Not quite that simple. Google does at least partially own the platform and made a lot of noise about html being a better platform for being open before.
Everybody else just makes a business decision what they need to support. Native, Flash, HTML, browser variations.
For Google this is more of a power play, and a bit of a bait and switch as HTML was sold as being free of those power plays.
Google gives away all their client platforms as open source (i.e. Chrome and Android), so it's hardly a power play when compared with the other options.
True, Chromium and AOSP are open source. I think the point is that Google are playing both games here. They can quite happily compete with the Microsofts and Apples of the world when it comes to power plays, but they also want to see what comes from giving huge amounts of code to the developer community to play with. There are logical, long term business reasons for open-sourcing projects like Chromium, AOSP, Go, V8, WebM etc.
Microsoft will never have a shot at dominating the mobile industry. What I don't understand is your willingness to support a duopoly, which is almost as bad as a monopoly.
I don't see it as at odds with how they market themselves. They position themselves as providing an Open, non-proprietary option as an alternative to monolithic and traditional closed solutions from Apple and Microsoft, and they are delivering on that in the form of Android.
Of course it's evil. Redirecting a user is hostile in nature and was surely done to piss off microsoft. What wouldn't be evil is putting a banner stating that the browser is not supported.
I get that google needs to make money, I'm fine with it, but don't for one minute think they are the good guys anymore. They are as evil as any other public company. Sad but true.
They're the only ones providing an Open Source mobile OS. Without them, we'd have only proprietary solutions controlled by single corporations.
Having put in all this effort to provide an open solution, they need to be somewhat competitive to make it succeed, otherwise it would likely languish the way the Linux desktop has.
They have no obligation to do so. But then why not be honest about refusing service to users of a competing platform, rather than claiming that it's about the technical capabilities of the browser? This is something that was working on WP devices until today and has been intentionally disabled.
There is nothing 'Anti-Competitive' about not providing your free service to customers of your competitor. If people want Google services they can choose Android.
It's worth remembering that Android was developed in the first place to be an Open alternative to prevent Windows phone from taking off. Why would they go to all the trouble of developing Android only to prop up Microsoft.
Of course it's anti-competitive! They took something that was working on a competitor's phone platform and intentionally caused it to stop working. It's probably not illegal, but if it's designed to harm a competitor it is by definition anti-competitive.

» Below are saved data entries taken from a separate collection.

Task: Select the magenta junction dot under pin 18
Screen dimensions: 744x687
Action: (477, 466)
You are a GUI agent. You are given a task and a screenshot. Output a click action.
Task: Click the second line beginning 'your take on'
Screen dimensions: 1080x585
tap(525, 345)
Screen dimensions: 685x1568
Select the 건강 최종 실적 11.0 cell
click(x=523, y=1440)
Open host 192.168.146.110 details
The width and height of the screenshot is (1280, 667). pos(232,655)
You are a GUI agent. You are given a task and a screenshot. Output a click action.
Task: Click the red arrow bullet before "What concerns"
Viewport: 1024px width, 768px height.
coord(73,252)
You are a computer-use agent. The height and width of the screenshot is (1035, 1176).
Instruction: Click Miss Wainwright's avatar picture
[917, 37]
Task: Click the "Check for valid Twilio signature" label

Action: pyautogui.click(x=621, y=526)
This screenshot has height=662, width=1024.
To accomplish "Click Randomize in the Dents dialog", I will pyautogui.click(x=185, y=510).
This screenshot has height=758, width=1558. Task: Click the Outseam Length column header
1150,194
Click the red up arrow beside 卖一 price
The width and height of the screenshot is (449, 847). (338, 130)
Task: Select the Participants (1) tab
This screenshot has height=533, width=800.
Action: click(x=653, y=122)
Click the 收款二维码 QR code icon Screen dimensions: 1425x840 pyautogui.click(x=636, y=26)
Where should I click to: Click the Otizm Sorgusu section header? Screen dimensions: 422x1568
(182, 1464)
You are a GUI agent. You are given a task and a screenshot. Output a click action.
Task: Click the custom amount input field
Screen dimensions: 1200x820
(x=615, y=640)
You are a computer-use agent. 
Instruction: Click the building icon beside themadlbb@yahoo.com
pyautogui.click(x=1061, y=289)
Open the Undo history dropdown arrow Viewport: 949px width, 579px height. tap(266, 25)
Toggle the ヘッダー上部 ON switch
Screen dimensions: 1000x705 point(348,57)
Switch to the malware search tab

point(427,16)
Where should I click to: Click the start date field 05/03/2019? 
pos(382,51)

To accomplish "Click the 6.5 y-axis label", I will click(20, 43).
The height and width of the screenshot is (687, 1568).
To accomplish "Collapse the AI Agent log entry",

Not adding value to your competitor's products for free is simply competitive and part of normal business. "Anti-competitive" is a different thing and means using market power to suppress competition, whereas this move is about intensifying it.
First of all, forget "not adding value to your competitor's product" - this is about removing value that was already there.
Secondly, Google has market power in both the mobile device OS market and the online map market compared to MS, and is trying to leverage its position in the latter to hurt MS in the former. This seems like exactly your stated definition of anti-competitive behavior. How is this "intensifying" competition?
There are multiple players in the map market, Microsoft themselves being one of them. Google are competing against Microsoft by asking customers to choose between their integrated mobile offerings rather than supporting Microsoft by giving them a second maps option for free.